「新聞小説はこういう風に書くものかと目が覚める思いがした」。歴史家の会田雄次の、吉川英治作『宮本武蔵』が朝日新聞に連載されたときの感想だ。『歴史小説の読み方』(PHP研究所)の中で論じている。
この小説は昭和10年8月から始まり、12年5月に中断。13年1月から14年7月まで続いた。平和な民主主義が軍国主義に取って代わった時代だった。小説が再開された時、日華事変が勃発、南京占領と、日本は長期戦の泥沼に入っていく。
戦いは国民を興奮させ、これに共鳴するように、武蔵の物語は三十三間堂で吉岡伝七郎を斬り、一乗寺下り松の決闘で吉岡一統を一掃し、大詰めの船島での佐々木小次郎との決闘に至る。
「そこに到達するまでの過程のうねりと日本軍漢口進撃、海南島占領という回路は見事に歩調が合っている」と会田は解説する。日華事変は終わらず、同様に武蔵の方も船島から姿を消す。それは驚くべき「技術」であったという。

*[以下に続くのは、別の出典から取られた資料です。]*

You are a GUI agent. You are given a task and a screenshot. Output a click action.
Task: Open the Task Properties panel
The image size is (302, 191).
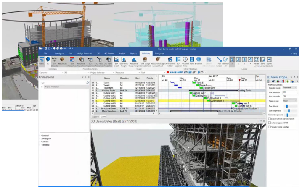[72, 61]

日本人全体の感情の流れと小説は連動した。「こういう素質こそ大衆作家として成功する不可欠の条件」と語り、同じ条件を備えた作家として司馬遼太郎を挙げる。
会田は戦後ラジオで徳川夢声がこの作品を朗読して反響を呼んだ時、名人芸に感嘆したが、もう興奮はしなかった。作品は戦後も歓迎されたが、その質と量は当時と比較にならないと述べる。歴史家の見方は面白い。